Recipe Image

Mac & Cheese with Charred Broccoli & Onion

  • 20 m
  • 45 m
Diabetic Living Magazine
“In this recipe we've taken basic macaroni and cheese to a whole new level. Charred broccoli and onions are added to cooked elbow pasta, mixed together in a mustardy cheese sauce and cooked on a sheet-pan in the oven. Simple to make, and not much to clean up!”

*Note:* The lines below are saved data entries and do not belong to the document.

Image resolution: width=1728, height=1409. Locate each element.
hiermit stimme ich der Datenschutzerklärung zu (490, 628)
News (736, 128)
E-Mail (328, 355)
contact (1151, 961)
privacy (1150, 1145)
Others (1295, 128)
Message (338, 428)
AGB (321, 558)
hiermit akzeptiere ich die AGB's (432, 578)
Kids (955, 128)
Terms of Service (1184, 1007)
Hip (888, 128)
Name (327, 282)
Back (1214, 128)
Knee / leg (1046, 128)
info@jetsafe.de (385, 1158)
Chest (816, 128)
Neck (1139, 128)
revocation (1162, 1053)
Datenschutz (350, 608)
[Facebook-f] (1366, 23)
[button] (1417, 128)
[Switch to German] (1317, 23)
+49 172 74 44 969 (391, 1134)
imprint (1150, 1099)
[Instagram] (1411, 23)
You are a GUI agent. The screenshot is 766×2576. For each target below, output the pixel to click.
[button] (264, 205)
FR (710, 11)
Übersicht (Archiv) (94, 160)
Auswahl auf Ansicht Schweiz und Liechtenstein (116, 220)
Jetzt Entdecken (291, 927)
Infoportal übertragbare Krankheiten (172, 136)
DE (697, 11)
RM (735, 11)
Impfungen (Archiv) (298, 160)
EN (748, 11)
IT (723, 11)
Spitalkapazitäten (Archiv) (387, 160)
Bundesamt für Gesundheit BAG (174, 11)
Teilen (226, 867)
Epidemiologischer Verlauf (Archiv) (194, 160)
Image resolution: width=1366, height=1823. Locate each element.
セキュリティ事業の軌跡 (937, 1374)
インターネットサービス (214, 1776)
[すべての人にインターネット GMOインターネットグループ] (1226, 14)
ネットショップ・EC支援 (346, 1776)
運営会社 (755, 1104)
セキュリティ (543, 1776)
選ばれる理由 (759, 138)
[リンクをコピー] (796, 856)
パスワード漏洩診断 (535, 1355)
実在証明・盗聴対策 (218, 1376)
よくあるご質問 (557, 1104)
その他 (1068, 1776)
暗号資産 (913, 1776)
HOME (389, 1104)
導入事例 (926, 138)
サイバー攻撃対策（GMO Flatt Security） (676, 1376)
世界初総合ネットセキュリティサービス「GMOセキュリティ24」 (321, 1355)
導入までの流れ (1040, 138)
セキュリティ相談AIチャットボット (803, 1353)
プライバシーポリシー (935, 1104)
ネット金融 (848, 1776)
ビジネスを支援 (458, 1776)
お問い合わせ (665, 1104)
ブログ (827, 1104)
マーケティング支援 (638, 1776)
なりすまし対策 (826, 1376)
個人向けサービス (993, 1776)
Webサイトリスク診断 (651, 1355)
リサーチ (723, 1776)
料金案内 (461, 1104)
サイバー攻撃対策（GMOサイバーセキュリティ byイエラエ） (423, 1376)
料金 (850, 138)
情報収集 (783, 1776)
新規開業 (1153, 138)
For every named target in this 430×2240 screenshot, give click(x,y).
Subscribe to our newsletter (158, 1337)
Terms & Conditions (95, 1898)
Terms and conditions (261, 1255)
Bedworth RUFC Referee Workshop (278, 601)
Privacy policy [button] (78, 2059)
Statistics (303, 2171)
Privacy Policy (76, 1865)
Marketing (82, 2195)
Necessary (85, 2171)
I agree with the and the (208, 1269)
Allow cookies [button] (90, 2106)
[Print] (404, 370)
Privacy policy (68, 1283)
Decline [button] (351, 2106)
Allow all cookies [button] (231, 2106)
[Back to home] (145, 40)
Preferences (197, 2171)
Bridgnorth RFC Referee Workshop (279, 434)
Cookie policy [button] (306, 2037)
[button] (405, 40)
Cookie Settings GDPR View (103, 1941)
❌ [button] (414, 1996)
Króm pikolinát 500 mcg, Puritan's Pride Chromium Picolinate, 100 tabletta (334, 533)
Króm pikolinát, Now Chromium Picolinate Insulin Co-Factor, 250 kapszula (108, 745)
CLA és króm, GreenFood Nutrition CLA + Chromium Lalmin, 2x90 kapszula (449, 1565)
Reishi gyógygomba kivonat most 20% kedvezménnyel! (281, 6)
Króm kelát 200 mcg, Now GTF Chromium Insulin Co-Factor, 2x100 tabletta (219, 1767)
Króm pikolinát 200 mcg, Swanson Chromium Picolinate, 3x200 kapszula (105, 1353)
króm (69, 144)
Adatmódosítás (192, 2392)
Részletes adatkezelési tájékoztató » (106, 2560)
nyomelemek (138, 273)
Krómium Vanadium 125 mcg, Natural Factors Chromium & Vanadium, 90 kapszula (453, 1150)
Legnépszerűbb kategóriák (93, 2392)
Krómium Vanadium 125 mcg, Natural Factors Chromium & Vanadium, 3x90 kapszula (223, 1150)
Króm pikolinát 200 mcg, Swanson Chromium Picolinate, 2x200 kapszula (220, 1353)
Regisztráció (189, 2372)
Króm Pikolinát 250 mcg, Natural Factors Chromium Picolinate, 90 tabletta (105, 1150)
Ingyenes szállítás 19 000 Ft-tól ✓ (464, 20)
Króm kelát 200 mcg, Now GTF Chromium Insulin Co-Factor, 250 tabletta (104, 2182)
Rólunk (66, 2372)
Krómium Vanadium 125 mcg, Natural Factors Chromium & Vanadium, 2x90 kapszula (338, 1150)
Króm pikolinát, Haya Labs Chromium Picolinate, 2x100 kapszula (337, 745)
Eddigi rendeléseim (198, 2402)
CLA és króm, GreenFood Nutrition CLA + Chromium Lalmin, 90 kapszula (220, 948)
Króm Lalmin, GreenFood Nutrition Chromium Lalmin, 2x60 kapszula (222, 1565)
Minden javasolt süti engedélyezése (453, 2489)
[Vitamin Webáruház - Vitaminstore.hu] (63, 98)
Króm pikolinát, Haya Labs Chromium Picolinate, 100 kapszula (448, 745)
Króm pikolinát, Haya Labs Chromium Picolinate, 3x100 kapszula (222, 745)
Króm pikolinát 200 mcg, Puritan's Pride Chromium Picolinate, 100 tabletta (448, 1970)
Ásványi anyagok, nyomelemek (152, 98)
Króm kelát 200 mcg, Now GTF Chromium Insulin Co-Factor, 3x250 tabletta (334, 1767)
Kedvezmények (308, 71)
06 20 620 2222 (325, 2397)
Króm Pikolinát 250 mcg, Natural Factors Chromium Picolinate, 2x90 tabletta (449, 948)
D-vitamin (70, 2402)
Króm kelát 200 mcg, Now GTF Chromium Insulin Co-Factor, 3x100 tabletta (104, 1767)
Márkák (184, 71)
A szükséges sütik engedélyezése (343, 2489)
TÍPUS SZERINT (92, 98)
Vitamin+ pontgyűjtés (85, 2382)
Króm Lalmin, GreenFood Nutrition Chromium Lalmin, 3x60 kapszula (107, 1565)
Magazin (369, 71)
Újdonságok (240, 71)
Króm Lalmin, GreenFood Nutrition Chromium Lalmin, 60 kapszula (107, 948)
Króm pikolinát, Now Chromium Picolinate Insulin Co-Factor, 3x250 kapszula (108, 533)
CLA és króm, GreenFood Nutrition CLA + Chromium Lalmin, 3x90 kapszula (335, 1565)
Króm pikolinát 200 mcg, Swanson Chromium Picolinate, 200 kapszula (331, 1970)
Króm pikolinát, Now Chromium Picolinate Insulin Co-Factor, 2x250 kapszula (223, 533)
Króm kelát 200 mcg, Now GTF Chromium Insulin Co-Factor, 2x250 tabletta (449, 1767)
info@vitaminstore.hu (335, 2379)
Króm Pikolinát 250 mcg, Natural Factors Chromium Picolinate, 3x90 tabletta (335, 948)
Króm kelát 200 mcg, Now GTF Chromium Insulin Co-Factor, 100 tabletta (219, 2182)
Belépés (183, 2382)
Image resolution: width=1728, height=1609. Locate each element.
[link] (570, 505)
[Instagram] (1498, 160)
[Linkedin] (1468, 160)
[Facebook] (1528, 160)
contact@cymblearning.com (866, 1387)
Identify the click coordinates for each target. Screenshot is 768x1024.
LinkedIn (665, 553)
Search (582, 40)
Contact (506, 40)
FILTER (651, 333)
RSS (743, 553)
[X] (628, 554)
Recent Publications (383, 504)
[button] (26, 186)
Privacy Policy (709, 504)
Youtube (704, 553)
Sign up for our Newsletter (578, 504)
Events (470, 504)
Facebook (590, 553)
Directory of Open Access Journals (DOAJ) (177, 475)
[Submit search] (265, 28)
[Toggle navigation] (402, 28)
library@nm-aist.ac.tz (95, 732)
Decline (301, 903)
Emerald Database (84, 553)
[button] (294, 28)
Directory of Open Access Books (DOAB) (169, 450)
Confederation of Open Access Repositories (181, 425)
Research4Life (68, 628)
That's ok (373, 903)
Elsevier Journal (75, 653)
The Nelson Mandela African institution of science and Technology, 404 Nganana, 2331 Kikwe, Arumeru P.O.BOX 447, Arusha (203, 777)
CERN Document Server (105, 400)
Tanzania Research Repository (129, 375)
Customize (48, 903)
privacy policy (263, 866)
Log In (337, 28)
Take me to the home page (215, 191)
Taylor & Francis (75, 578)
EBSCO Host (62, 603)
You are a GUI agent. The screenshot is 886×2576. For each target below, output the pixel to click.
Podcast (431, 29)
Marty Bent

    • Nonstick olive oil cooking spray
    • 6 cups small broccoli florets
    • 2 cups chopped red onions
    • 4 cloves garlic, minced
    • 1 tablespoon olive oil
    • 2 (8.5 ounce) packages fully-cooked elbow pasta, such as Barilla®
    • 2 eggs, lightly beaten
    • ½ cup light mayonnaise
    • 1½ teaspoons dry mustard
    • 1 teaspoon black pepper
    • ½ teaspoon kosher salt
    • 2 cups evaporated fat-free milk
    • 6 ounces reduced-fat sharp cheddar cheese, shredded
    • ½ cup panko bread crumbs
    • 2 tablespoons snipped fresh parsley


  • 1 Preheat oven to 450°F. Coat a 15x10-inch baking pan with cooking spray. Add broccoli, onions, and garlic; drizzle with oil. Bake 12 to 15 minutes or until broccoli and onions are lightly charred (do not stir). Remove from oven. Reduce oven temperature to 350°F.
  • 2 Meanwhile, heat pasta according to package directions; cool slightly.
  • 3 In a large bowl combine eggs, mayonnaise, dry mustard, pepper, and salt. Gradually whisk in evaporated milk. Stir in broccoli mixture, pasta, and cheese.
  • 4 Re-coat baking pan with cooking spray. Spread pasta mixture in the prepared baking pan. Sprinkle with bread crumbs; lightly coat crumbs with cooking spray. Bake 15 minutes or until light brown and bubbly. Sprinkle with parsley.
  • Tip: Shred cheese from a block of reduced-fat cheddar. Pre-shredded reduced-fat cheese does not melt.